The VA issued a final regulatory change for the Aid & Attendance benefit that goes into effect on October 18th. Included are some helpful changes to the way the VA calculates Net Worth and Medical Expenses. Also included are some more challenging changes such as the new 36-month look-back period and Transfer Penalty. We explain some of these new regulations below.
The Net Worth limit is $123,600 for all people applying for Aid & Attendance benefits. This number is also the maximum Net Worth Limit that Medicaid designates for a community spouse. It is adjusted each year with inflation. For the VA, Net Worth includes annual income and total assets. The VA excludes your primary residence (and up to 2 acres of land that it sits on) and personal property including your vehicle from the calculation of total assets.
Annual Income is calculated as all income received by the household less any medical expenses. The calculation of Annual Income cannot be less than $0. Medical expenses include prescriptions including vitamins/supplements/medical food, health insurance premiums, Durable Medical Equipment, transportation for medical purposes, health care, and potentially Custodial Care in a healthcare facility (if you require Aid & Attendance or your medical provider certifies that you need a protected environment). A Healthcare Facility is a facility where a disabled individual receives healthcare or custodial care that is staffed 24/7 with care providers.
Health care includes assistance with Activities of Daily Living: bathing, dressing, eating, toileting, transferring, or ambulating. The new rules also include Instrumental Activities of Daily Living such as shopping, food preparation, housekeeping, laundering, managing finances, medication management, transportation for non-medical purposes, or using the phone, if you require Aid & Attendance or your medical provider certifies that you need a protected environment.
The biggest change is the VA instituting a transfer penalty and a 36-month look-back period. The look-back period goes into effect on October 18th and does not apply to any transfers made prior to October 18, 2018. For uncompensated transfers of assets that would have made your net worth over the limit made after October 18, 2018 the VA will assess a penalty that will begin the month after the transfer.

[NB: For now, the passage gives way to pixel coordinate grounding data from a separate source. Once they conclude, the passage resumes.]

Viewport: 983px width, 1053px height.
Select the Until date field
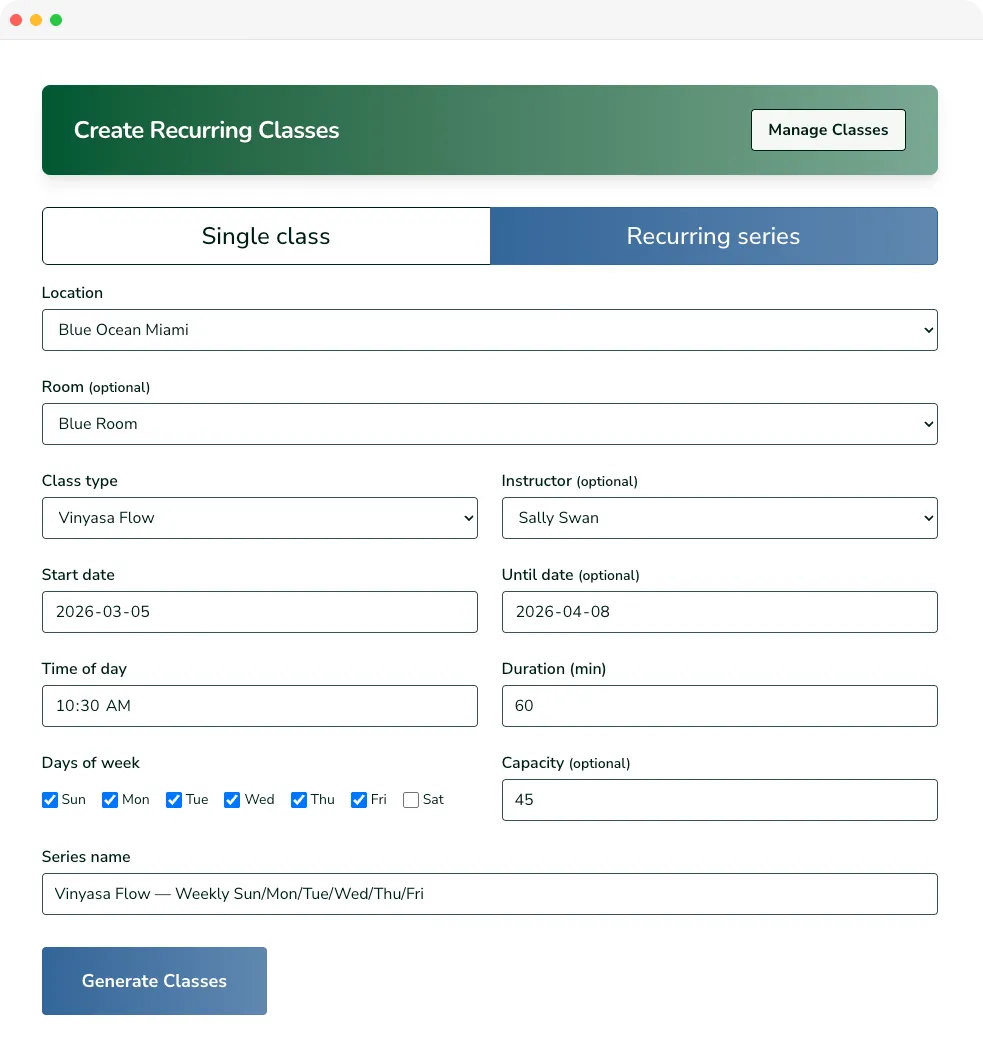pyautogui.click(x=719, y=611)
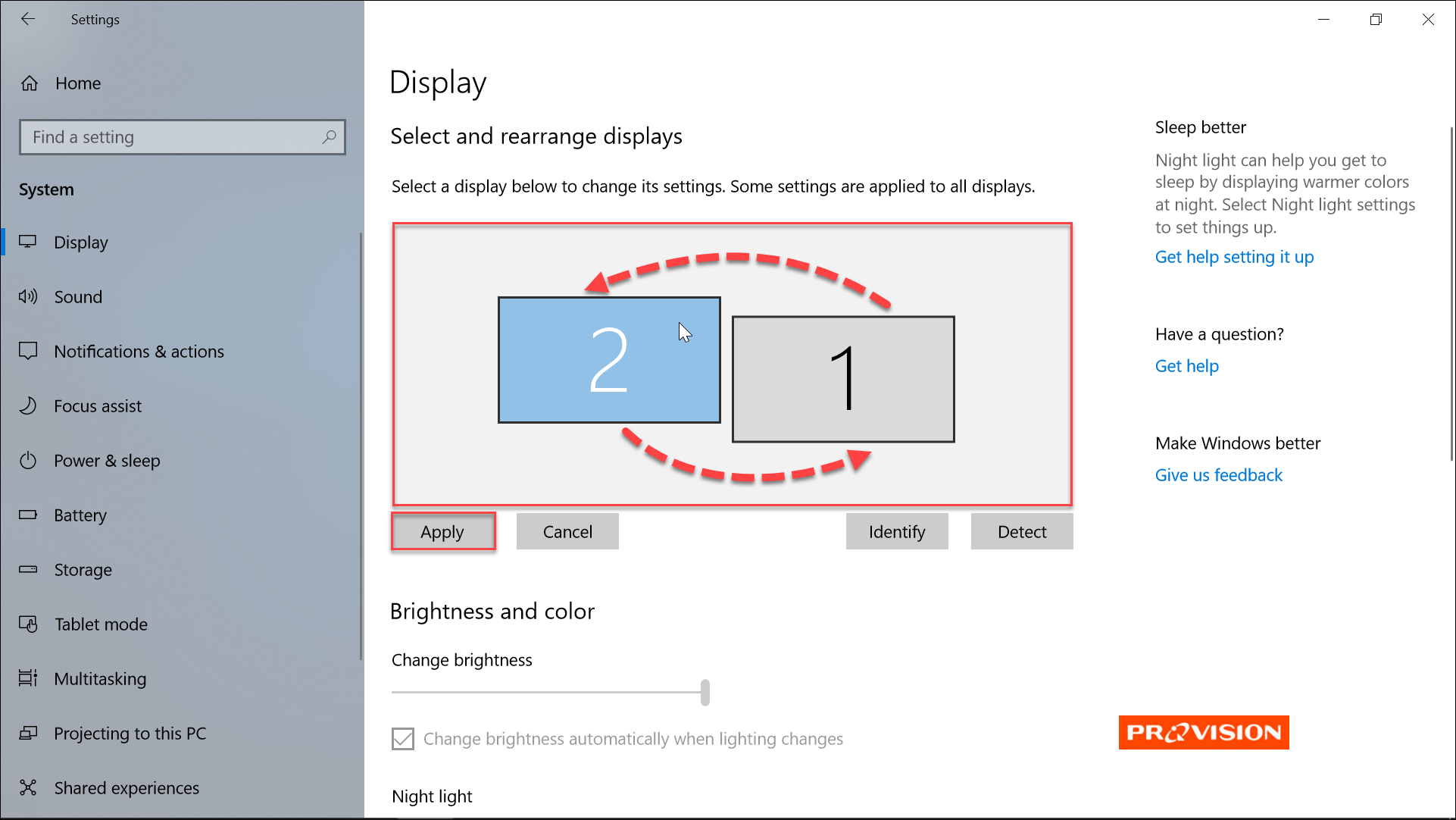This screenshot has width=1456, height=820.
Task: Toggle automatic brightness checkbox
Action: coord(403,738)
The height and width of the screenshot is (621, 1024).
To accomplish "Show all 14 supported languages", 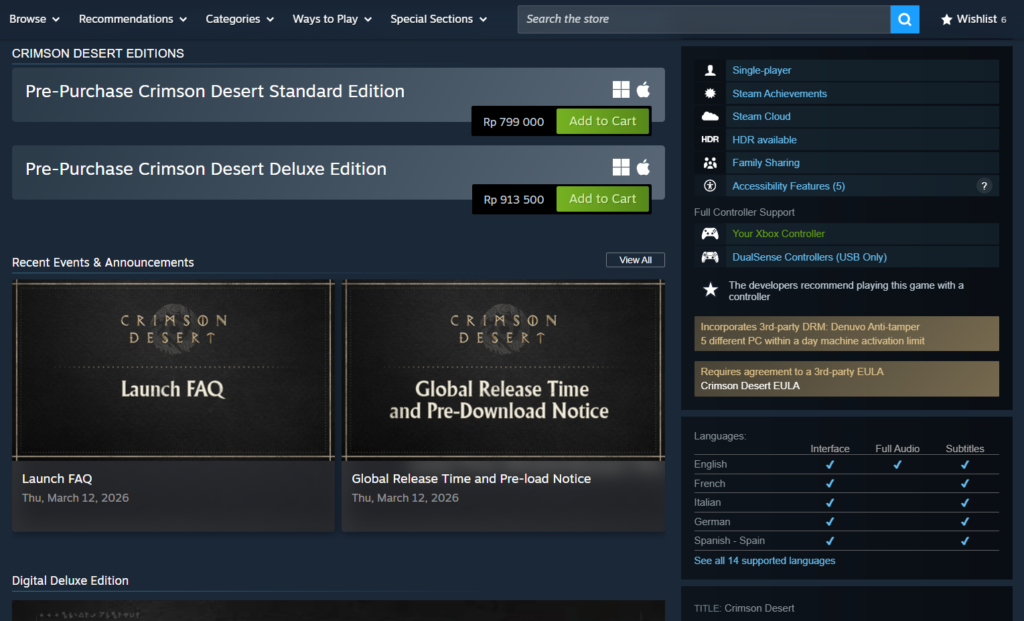I will pyautogui.click(x=764, y=560).
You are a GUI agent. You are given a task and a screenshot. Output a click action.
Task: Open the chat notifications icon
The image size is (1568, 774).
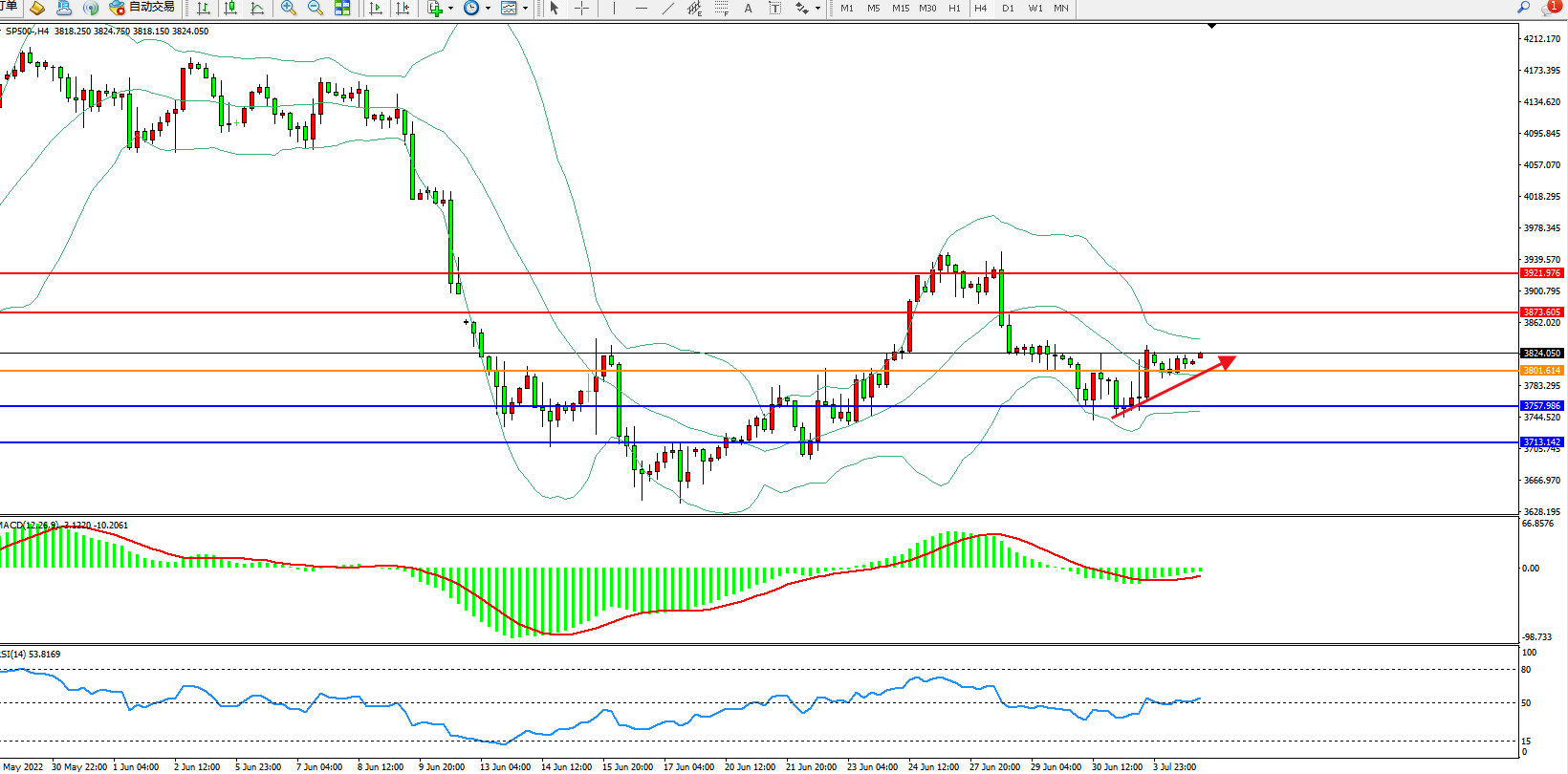point(1549,8)
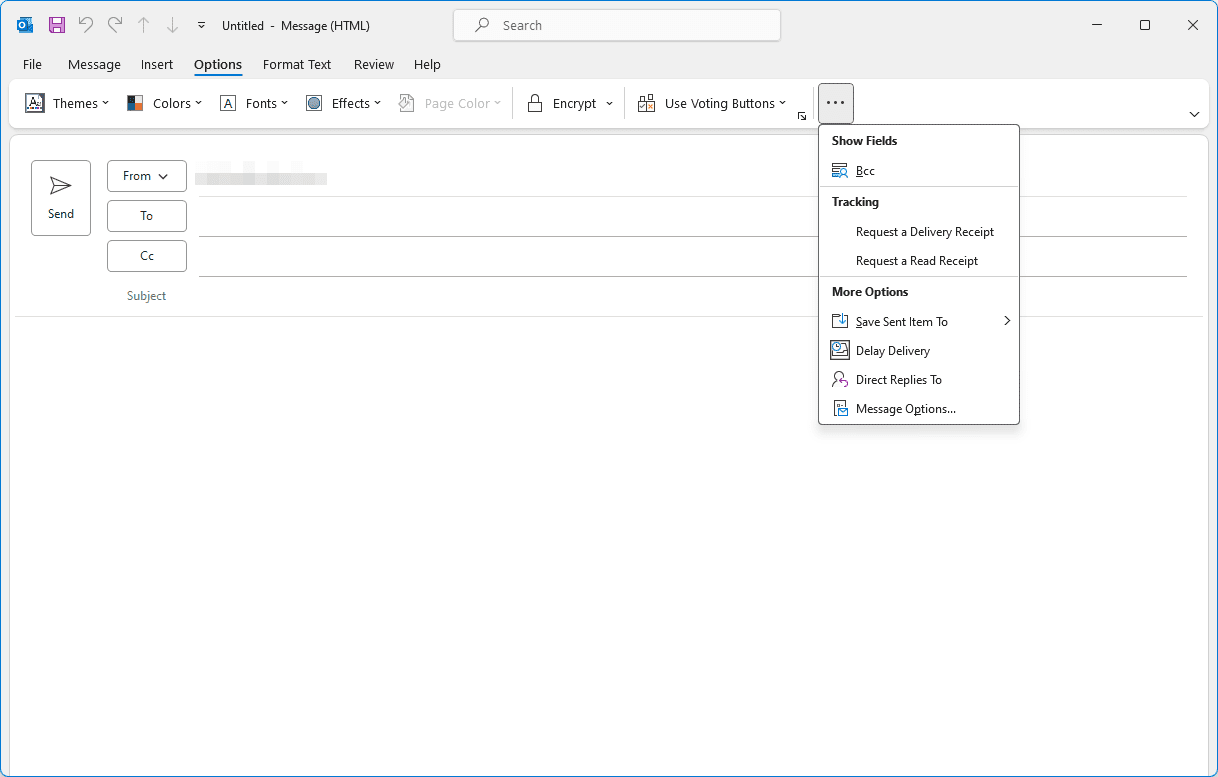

You will not be eligible to receive any money from the Aid & Attendance benefit during the penalty period. The length of the penalty is determined by dividing the value of assets that were transferred that would have made net worth over the Net Worth Limit by the Penalty Divisor. This year, the divisor is $2,170. It is adjusted each year for inflation.
Uncompensated transfers include funding Trusts and Annuities. There is no penalty if your Net Worth decreases because you spent assets on items or services for which fair market value is received. The VA makes an exception for Special Needs Trusts created for the Veteran’s child that the VA has rated incapable of self-support.